Michael Scheffler / 19.07.2018

Die FAZ wendet sich immer mehr Richtung taz. Nur dass man in der FAZ kaum noch kommentieren darf.

J.Dannenberg / 19.07.2018

Fakt ist, dass sie Frau Lengefeld, auch zur AfD gewechselt haben könnten. Das ist nun einmal Fakt. Nebenbei, Sie könnten ja noch einmal in sich gehen, nein..,............  auch gut Anscheinend geht die große Angst der sogenannten demokratischen Zeitungen vor dem eigenen politischen und gesellschaftlichen Totalversagen umher. Die stehen doch schlicht und einfach kurz vor der Pleite.

Armin Hoffmann / 19.07.2018

Bleiben Sie standhaft, Frau Lengsfeld! Sebastian Haffner schrieb vor vielen Jahren, daß kein Berufsstand sich so schnell gleichschalten ließ, wie der Stand der Juristen. Gleichschaltung scheint heute wieder opportun bei diesen hochbezahlten Wortklaubern! Was für eine Schande, die böse Absicht und Dummheit der FAZ-ler auch noch zu verteidigen!  

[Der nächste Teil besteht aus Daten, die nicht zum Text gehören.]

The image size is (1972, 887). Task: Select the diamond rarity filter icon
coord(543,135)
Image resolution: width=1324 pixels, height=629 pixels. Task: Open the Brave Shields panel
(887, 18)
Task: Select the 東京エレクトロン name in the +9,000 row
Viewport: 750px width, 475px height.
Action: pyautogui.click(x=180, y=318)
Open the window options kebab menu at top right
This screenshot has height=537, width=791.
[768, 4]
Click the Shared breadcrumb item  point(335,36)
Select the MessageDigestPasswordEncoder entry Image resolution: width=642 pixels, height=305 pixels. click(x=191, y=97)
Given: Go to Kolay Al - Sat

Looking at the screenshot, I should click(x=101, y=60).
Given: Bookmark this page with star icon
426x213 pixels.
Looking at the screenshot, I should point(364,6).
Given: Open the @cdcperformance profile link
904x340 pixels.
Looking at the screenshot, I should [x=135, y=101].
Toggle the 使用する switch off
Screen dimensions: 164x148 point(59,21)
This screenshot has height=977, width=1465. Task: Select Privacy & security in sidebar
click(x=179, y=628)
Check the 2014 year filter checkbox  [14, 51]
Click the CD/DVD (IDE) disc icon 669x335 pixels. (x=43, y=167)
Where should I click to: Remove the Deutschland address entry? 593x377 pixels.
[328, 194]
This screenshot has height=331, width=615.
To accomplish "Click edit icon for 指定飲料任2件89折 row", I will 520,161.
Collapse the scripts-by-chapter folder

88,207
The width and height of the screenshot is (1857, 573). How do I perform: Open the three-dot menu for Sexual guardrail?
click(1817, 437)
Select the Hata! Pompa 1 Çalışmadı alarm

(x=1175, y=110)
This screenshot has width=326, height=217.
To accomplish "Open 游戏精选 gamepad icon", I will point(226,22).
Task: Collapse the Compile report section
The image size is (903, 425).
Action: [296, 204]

Marion Sönnichsen / 19.07.2018

Werte Frau Lengsfeld, es fragen sich sicherlich die Leute nicht so sehr „besorgt“, ob Sie bei der AfD sind, sondern wohl eher „besorgt“, warum Sie noch bei der CDU sind. Zeichnet Sie das denn nicht eher aus, dass Journalisten der F.A.Z. Sie mit der AfD assoziieren? Ich finde, wenn man mit der CDU und damit ja auch mit deren Politik assoziiert wird, ist das doch eher eine Beleidigung.

Sebastian Weber / 19.07.2018

Die FAZ hat anscheinend ein kleines Problem damit sich verständlich mitzuteilen. Habe eben ihre Facebook-Seite besucht und unter dem Artikel “Rebellen in Südsyrien geben weiteres Gebiet auf” folgenden Frage eines Users entdeckt: “Erkläre bitte warum „Rebellen“ und „IS“ Zusammenhängen da ...danke”. Antwort der FAZ: “Das war etwas missverständlich ausgedrückt, das stimmt. Der Artikel bezieht sich auf die allgemeine Lage in Syrien, was den Kampf gegen den IS sowie gegen Syriens Regierungsgegner umfasst. Beste Grüße aus der Redaktion.”. Ich tippe daher nicht auf böse Absicht sondern schlicht auf Unfähigkeit.

Albert Fütterer / 19.07.2018

Tja, wenn schon das BVerfG urteilt: „Der Gesetzgeber muss keinen Wirklichkeitsmaßstab wählen, sondern kann auch einen Ersatz- oder Wahrscheinlichkeitsmaßstab zugrunde legen.“ Nämlich wenn es um die Wohnung als Beitragsgrundlage geht. Der Gesetzgeber ist an die Wirklichkeit nicht gebunden, sondern kann auch einen Ersatz für die Wirklichkeit zur Entscheidungsbasis nehmen. Warum sollte dann ein FAZ- Geschäftsführer bei seinen Äußerungen einen Wirklichkeitsmaßstab anlegen.

Paul Mittelsdorf / 19.07.2018

Da bekommt Frau Lengsfeld mal ein Lob ... Ich hätte kein Problem damit, in AFD-Nähe gerückt zu werden.